Je remarque au passage que les pays occidentaux soutiennent tous « le droit d’Israël à se défendre » mais que pas un mot n’est dit sur « le droit des palestiniens à se défendre », sous entendant que ce sont toujours les palestiniens les agresseurs et les israéliens les victimes. Une totale inversion des faits.
Il y aura même rétorsion contre le peuple palestinien de la part de l’Union Européenne :
« La Commission européenne a déclaré lundi qu’elle réexaminait l’ensemble de son aide au développement en faveur des Palestiniens, d’une valeur de 691 millions d’euros (729 millions de dollars), et qu’elle suspendait immédiatement tous les paiements à la suite de l’attaque du Hamas contre Israël.
“L’ampleur de la terreur et de la brutalité contre Israël et son peuple marque un tournant”, a déclaré Oliver Varhelyi, commissaire européen chargé du voisinage et de l’élargissement, dans un message publié sur les réseaux sociaux. “On ne peut pas continuer à faire comme si de rien n’était. »

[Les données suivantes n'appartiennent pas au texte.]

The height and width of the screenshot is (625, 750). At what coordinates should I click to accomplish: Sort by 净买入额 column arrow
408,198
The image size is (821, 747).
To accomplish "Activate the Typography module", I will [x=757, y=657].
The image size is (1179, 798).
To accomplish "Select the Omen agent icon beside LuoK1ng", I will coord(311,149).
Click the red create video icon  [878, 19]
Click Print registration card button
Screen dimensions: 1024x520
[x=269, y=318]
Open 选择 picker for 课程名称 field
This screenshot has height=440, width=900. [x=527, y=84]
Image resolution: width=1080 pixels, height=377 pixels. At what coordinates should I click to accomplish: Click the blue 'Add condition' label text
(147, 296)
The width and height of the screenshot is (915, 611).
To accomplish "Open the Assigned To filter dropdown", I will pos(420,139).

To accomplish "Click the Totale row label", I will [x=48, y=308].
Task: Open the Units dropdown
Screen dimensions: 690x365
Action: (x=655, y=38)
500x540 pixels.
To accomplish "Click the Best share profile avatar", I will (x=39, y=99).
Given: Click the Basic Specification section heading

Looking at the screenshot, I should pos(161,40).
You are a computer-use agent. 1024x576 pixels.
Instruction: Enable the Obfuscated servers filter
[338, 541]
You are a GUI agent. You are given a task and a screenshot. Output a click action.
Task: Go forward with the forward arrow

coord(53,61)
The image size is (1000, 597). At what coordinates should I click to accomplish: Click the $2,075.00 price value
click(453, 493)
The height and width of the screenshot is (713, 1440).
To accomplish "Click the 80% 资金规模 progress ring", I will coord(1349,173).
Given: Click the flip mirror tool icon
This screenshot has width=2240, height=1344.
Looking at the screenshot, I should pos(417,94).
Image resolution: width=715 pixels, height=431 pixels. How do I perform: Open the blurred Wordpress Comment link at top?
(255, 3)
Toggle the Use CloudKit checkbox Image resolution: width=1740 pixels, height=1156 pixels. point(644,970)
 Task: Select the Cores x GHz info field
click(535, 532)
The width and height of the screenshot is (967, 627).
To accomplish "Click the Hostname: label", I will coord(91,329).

Pourtant un journal israélien, Harrezt, est bien obligé de le reconnaître :
« Terrorisés par les colons, les bergers palestiniens de Cisjordanie sont contraints de quitter les villages où ils vivent depuis des décennies. La semaine dernière, c’était au tour d’Al-Baqa’a »
« Les principaux ministres israéliens assistent à la démolition de maisons bédouines ; Ben-Gvir : C’est un “devoir sacré”.
C’est la première fois que des ministres viennent applaudir ceux qui détruisent une maison et laissent ses habitants sans solution de rechange”, déclare un militant bédouin israélien. « C’est une chose cruelle » »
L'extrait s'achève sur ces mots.